THE INPUT:
##############################

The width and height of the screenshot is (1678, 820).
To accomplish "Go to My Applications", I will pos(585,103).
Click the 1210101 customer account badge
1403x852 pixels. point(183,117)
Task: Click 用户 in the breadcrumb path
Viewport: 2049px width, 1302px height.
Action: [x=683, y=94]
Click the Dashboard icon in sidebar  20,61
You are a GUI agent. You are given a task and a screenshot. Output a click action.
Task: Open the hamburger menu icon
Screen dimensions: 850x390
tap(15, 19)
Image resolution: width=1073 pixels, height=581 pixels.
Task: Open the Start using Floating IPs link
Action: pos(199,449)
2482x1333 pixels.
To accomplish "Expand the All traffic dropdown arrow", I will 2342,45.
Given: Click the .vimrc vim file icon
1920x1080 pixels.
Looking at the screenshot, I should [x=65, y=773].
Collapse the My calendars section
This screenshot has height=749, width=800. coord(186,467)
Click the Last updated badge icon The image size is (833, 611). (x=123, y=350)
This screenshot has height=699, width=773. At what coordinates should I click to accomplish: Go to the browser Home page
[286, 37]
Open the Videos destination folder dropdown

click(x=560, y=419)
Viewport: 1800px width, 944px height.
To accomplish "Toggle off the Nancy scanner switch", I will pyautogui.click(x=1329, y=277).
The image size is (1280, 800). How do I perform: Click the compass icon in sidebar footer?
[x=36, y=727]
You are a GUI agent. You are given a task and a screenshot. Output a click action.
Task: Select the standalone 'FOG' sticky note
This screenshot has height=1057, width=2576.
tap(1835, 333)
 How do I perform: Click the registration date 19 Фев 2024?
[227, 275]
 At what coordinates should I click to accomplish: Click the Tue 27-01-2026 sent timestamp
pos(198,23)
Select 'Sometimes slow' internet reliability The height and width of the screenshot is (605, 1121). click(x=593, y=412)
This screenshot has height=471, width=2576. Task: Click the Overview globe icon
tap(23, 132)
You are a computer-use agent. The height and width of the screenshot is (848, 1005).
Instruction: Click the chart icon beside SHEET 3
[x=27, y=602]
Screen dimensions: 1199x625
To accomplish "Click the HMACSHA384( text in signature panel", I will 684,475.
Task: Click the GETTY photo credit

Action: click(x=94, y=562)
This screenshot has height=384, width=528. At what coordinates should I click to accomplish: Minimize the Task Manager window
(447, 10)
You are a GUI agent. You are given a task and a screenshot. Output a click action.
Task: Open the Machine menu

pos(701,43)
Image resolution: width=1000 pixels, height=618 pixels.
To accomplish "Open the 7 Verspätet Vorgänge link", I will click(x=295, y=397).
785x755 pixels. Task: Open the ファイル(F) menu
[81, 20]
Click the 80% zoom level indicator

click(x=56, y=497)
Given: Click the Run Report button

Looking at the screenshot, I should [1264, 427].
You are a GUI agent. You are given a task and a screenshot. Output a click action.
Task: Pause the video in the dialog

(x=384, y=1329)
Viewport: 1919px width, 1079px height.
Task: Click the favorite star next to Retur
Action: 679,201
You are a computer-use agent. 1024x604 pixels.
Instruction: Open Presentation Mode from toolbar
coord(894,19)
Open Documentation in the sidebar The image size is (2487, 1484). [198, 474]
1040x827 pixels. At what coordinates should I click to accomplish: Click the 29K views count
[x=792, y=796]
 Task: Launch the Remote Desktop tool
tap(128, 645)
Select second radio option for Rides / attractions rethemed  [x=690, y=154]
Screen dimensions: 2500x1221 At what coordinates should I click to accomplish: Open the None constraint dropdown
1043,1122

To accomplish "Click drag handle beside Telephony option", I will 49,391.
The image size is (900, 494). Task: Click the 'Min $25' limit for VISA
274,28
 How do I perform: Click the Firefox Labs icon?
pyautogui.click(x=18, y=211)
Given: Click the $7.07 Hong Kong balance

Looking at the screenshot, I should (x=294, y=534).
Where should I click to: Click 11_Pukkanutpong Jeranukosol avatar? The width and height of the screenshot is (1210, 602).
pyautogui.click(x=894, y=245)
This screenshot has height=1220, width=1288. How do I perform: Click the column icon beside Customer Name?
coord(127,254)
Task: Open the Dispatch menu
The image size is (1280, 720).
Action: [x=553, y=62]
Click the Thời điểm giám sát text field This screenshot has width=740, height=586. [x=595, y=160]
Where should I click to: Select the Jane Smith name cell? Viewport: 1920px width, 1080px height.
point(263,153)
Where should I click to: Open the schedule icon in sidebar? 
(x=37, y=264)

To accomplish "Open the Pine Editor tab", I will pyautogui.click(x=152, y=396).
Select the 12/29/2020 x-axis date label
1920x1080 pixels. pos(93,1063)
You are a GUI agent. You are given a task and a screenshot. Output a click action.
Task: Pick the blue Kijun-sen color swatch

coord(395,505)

##############################

WORK INSTRUCTIONS: Rewrite the items starting at the line containing "This screenshot has height=699, width=773." and ending at the line containing "tap(23, 132)", swapping "compass icon" for "map icon" and leaving everything else as it is.

FULL ANSWER:
This screenshot has height=699, width=773. At what coordinates should I click to accomplish: Go to the browser Home page
[286, 37]
Open the Videos destination folder dropdown

click(x=560, y=419)
Viewport: 1800px width, 944px height.
To accomplish "Toggle off the Nancy scanner switch", I will pyautogui.click(x=1329, y=277).
The image size is (1280, 800). How do I perform: Click the map icon in sidebar footer?
[x=36, y=727]
You are a GUI agent. You are given a task and a screenshot. Output a click action.
Task: Select the standalone 'FOG' sticky note
This screenshot has height=1057, width=2576.
tap(1835, 333)
 How do I perform: Click the registration date 19 Фев 2024?
[227, 275]
 At what coordinates should I click to accomplish: Click the Tue 27-01-2026 sent timestamp
pos(198,23)
Select 'Sometimes slow' internet reliability The height and width of the screenshot is (605, 1121). click(x=593, y=412)
This screenshot has height=471, width=2576. Task: Click the Overview globe icon
tap(23, 132)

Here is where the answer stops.